Se ci fosse stato un Warren Buffett nel mondo del vino, tra il 1900 ed il 2012 avrebbe visto un ritorno annuo del 4,1% sui propri investimenti, “meno del mercato azionario - spiega alla Reuters (www.reuters.com) Elroy Dimson, visiting professor alla Cambridge Judge Business School - ma sorprendentemente più del mercato valutario e dei titoli di Stato. La vita è ingiusta, e le persone più ricche che comprano questo genere di asset, in questo caso il vino, potrebbero venderne anche solo la metà, che basterebbe a ripagare l’altra metà che decidono di bere”.
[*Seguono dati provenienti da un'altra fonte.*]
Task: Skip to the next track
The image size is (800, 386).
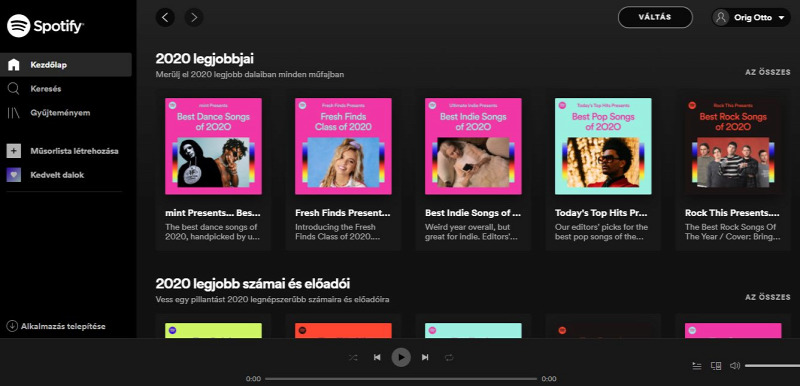Action: tap(425, 357)
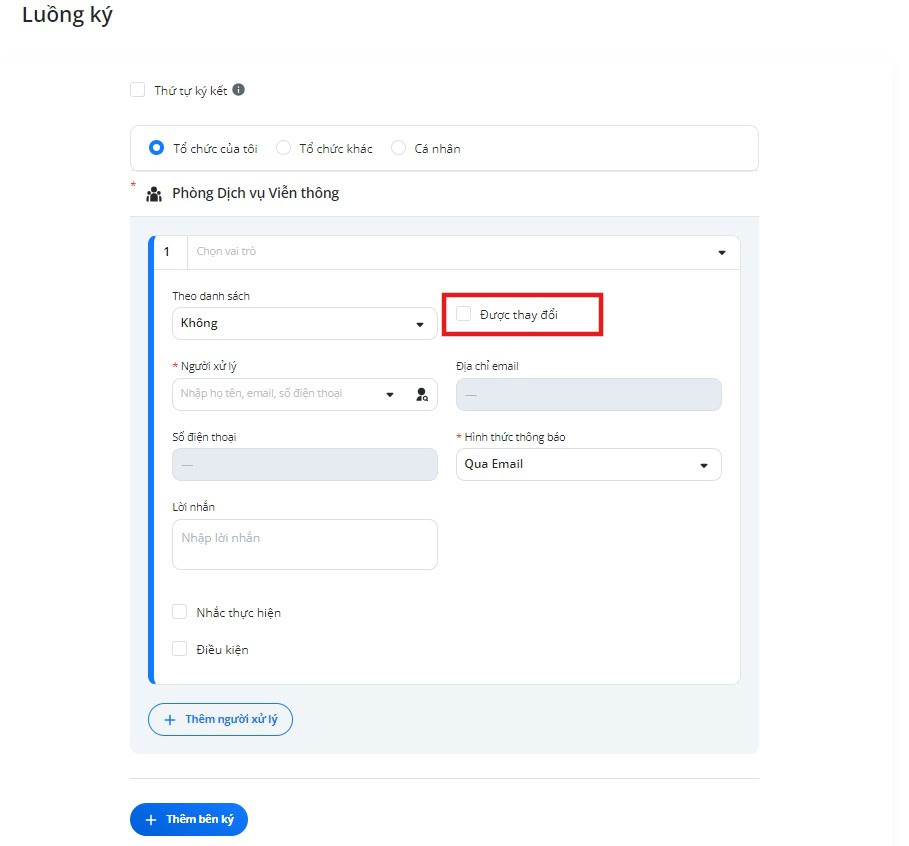The image size is (909, 846).
Task: Expand the Theo danh sách dropdown showing Không
Action: (x=304, y=324)
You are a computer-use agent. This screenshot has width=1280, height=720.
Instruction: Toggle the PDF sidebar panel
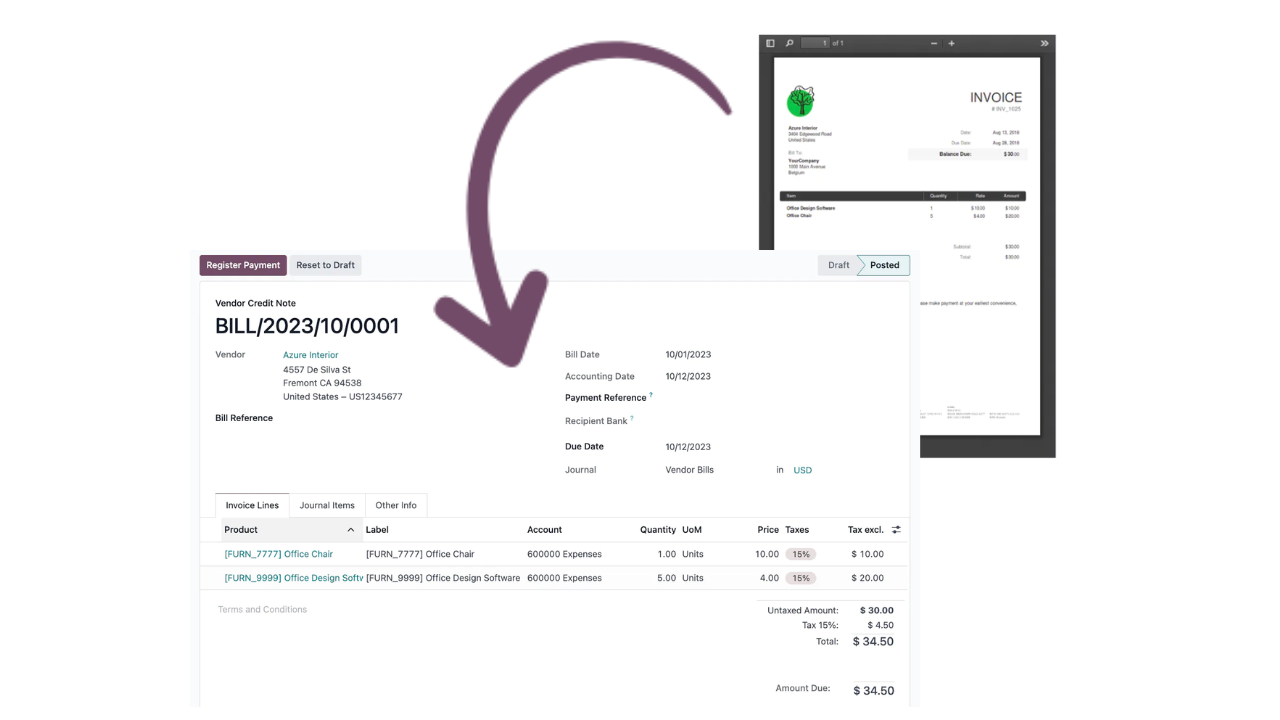[x=770, y=43]
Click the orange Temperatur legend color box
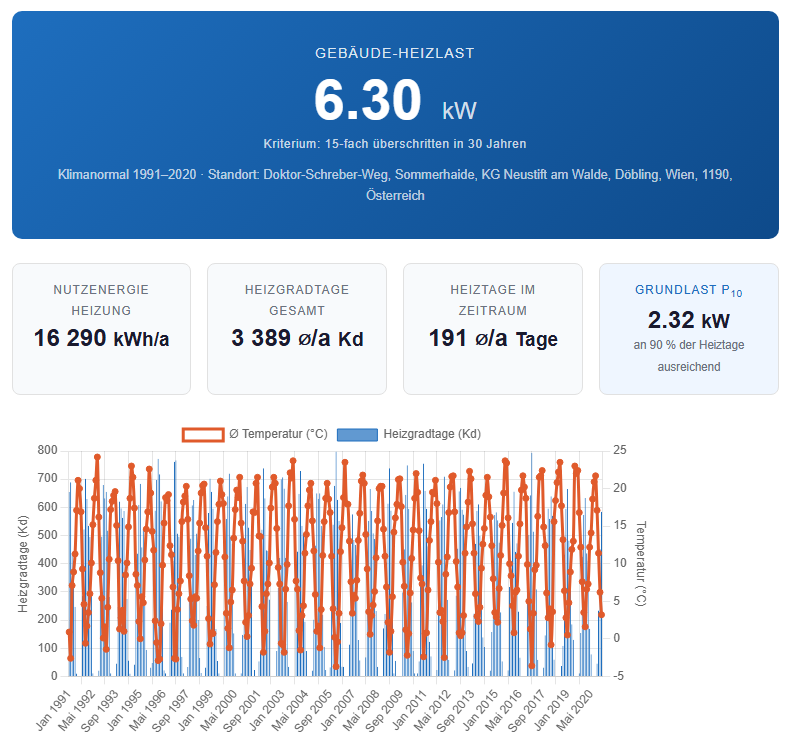Viewport: 793px width, 748px height. tap(203, 434)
La ricerca ha analizzato i dati di 36.271 transazioni riguardanti i top five di Bordeaux, Haut-Brion, Lafite-Rothschild, Latour, Margaux, e Mouton-Rothschild, nelle aste di Christie’s e nelle vendite del wine merchant Berry Bros. & Rudd, ma ha comunque i suoi limiti. “È chiaro, che quando si prendono in considerazione bottiglie da 8.000 sterline - conclude Dimson - non si parla certo di investimenti alla portata di tutti, e poi, il vino è particolarmente soggetto alle fluttuazioni ed ai gusti della gente. Basta pensare, nel secolo scorso, al crollo del Porto. Per il futuro, magari, meglio puntare sul whisky ...”.